Pulsión

Gabriela Exilart

Fragmento

Pulsión

1

“Quiero que los metan presos y les rompan bien el culo”. Era la frase que me venía a la mente cuando veía por televisión esos casos horribles en que un grupo de chicos mataba a otro, a un par, a otro chico como ellos, y me ponía en el lugar de la madre. La madre de la víctima. Pocas veces pensaba en las madres de esas bestias, algo inconsciente me protegía de ese pensamiento, quizá porque ya habría tiempo para eso. Mi cabeza me llevaba de inmediato a mis propios hijos, que bien podrían haber sido víctimas de semejante barbarie. Pero mis hijos casi no salían de noche y cuando lo hacían siempre era con amigos como ellos, bien educados, de buenas familias, chicos estudiosos que hacían deporte.

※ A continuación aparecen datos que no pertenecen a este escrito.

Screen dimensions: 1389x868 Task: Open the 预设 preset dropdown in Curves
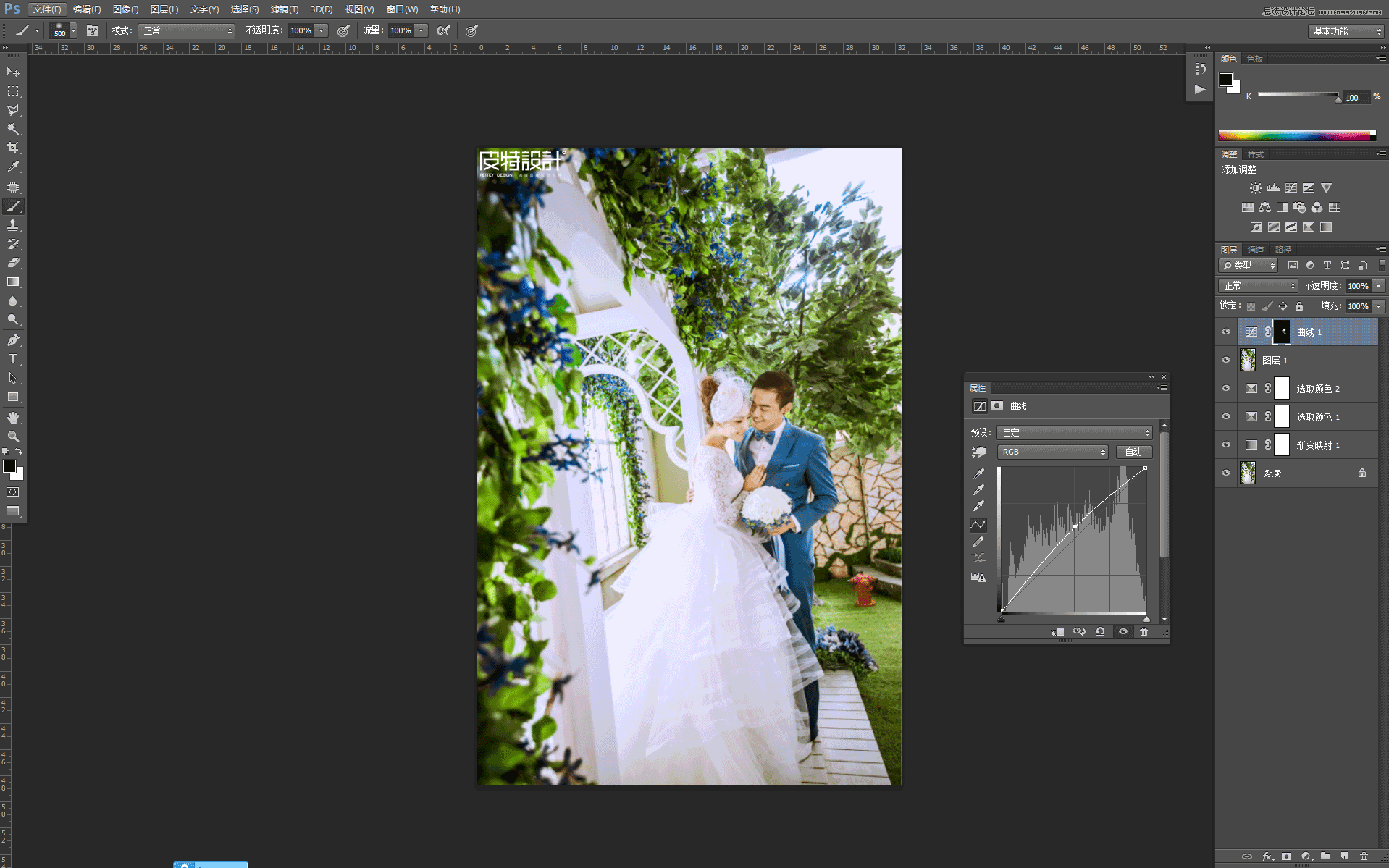[1075, 432]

Algo hizo clic en mí cuando supe que los agresores eran deportistas. No pertenecían a un club o equipo determinado, al parecer algunos jugaban al rugby, otros al fútbol y algunos al básquet, como los míos. No eran turistas, eran de acá, de mi ciudad, una ciudad balnearia como cualquier otra que en verano se llenaba de todo. Al principio venían mucho de la Capital, gente que tenía sus departamentos o casas de veraneo; luego, cuando fue más fácil irse a vacacionar afuera, eligieron otros destinos, como Punta del Este, Colonia, Brasil, y mi ciudad fue recibiendo turismo de menor categoría, mucho jubilado o gente de fin de semana. Juventud, poca, preferían irse a otras playas más al norte. “La Feliz” se llenaba de los marginados que vomitaba la Capital, marginados que buscaban hacerse la temporada acá, limpiando vidrios, cuidando autos y robando. En eso se había convertido mi ciudad, que luego del verano quedaba sucia y maltrecha y con pocas ganancias para los que la trabajamos durante todo el año.

Pero los asesinos eran de mi ciudad, no habían venido de ningún lado a hacerse la temporada ese verano. Eran chicos como los míos, incluso uno había ido al mismo colegio que mi hijo mayor, al Santa Ignacia de la Buena Estrella, colegio católico, estricto y de una calidad académica de excelencia. Quizá Ramiro lo conocía, decían que uno de los chicos acusados —no entendía cómo podían seguir diciendo que era un chico cuando era una bestia— tenía diecisiete, como mi Damián.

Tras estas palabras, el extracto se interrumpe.